For a strength workout, you can squeeze a book in between your inner thighs if you’re doing push-ups or planks to activate your muscles. If you’re doing a chair pose or a wall sit, squeeze the book between your hands to help activate your core and arm muscles.
A heavy backpack
Speaking of textbooks, Katie Lyons, Pilates instructor at Lagree Fitness Studio and PLATEFIT, suggests filling a backpack with heavy books to create a weight. You can hold the bag in your hand and do single arms rows. Alternate which hand you hold the bag in, so each side gets an equal rowing workout.
For a bicep workout, you can try using a lighter bag, like a woman’s purse, for single arm bicep curls. If you don’t think your purse is heavy enough, you might be surprised. Lyons says hers weighs at least 10 pounds!
An elevated surface (like a chair, bench or the couch)
Lounging on the couch is fun and relaxing, but lunging on the couch counts as a quick workout. Enright says there are multiple at-home exercises you can do using the couch or any other sturdy, elevated surface in your home. For starters, you can do split squat lunges by bringing one foot forward and one behind you on the elevated surface and squatting down. Repeat this move a few times, alternating between sides.
You can also use the couch or an elevated surface for pushups. If you’re comfortable doing pushups on the ground, that’s great! But you can turn to the couch to make this exercise a bit more challenging or easier. If you’re still getting the hang of pushups, you can place your hands on the couch, with your feet on the ground. If you’re looking to make pushups more challenging, put your feet on the elevated surface and your hands on the floor.
Lyons recommends using the edge of the couch for tricep dips. To make this move more challenging, try doing tricep dips with fully extended, straight legs, instead of keeping them at 90 degrees.
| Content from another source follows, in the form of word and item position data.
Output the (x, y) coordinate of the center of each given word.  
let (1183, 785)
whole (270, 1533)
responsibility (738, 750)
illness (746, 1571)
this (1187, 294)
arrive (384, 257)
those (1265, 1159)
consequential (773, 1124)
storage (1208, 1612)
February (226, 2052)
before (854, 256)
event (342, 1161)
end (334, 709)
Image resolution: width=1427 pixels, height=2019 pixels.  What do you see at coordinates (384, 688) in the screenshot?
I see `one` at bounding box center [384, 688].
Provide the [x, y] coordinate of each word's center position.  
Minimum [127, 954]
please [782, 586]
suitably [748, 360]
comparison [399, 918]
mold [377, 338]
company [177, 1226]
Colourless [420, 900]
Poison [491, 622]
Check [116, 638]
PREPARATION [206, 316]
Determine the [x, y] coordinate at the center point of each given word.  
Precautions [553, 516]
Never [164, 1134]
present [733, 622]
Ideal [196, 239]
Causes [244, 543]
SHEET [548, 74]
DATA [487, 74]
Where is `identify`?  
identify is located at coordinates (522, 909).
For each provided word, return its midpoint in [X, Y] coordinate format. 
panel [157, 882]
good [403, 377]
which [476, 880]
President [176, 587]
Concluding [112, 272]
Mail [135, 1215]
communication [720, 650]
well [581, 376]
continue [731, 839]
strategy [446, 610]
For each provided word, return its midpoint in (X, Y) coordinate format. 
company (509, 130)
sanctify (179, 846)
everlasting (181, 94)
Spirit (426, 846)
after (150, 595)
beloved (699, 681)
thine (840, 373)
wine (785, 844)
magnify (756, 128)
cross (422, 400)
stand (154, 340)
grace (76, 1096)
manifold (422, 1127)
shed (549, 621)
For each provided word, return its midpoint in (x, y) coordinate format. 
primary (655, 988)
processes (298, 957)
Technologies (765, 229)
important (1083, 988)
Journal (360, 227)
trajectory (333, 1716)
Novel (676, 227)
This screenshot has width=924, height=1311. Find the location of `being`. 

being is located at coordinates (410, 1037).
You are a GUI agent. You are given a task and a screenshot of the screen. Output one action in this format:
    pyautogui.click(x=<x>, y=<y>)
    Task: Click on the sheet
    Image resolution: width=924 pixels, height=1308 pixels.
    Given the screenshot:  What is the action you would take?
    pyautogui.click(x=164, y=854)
A pillow is great for an ab workout like a jack knife. “Come into a full-body stretch so your arms and legs are extended and hold the pillow in your hands overhead. Transfer the pillow between your limbs by bringing your hands to meet your feet in the middle, transfer the pillow to your legs, lower them, and then bring the pillow back up to your arms and repeat,” says Enright. Try to keep your arms and legs as straight as possible for an added challenge!
A bag of flour
If you have a bag of flour in your kitchen, you can use it in place of a kettlebell, says Lyons. Try doing squat reps while holding the bag of flour into your chest. Other moves you can do with the flour include overhead presses and the “serving the platter” motion.
No props—just your body
“Truthfully, a person can get an awesome workout in without any weights or props,” says Peterson. If you’re looking to get in a quick workout at home, you can do a short HIIT workout with your own body weight. Work up a sweat with jumping jacks, burpees, lunges, skaters or anything to get your heart rate up.” Try three or four rounds of these or similar moves for 60 seconds with a 10-second break in between rounds.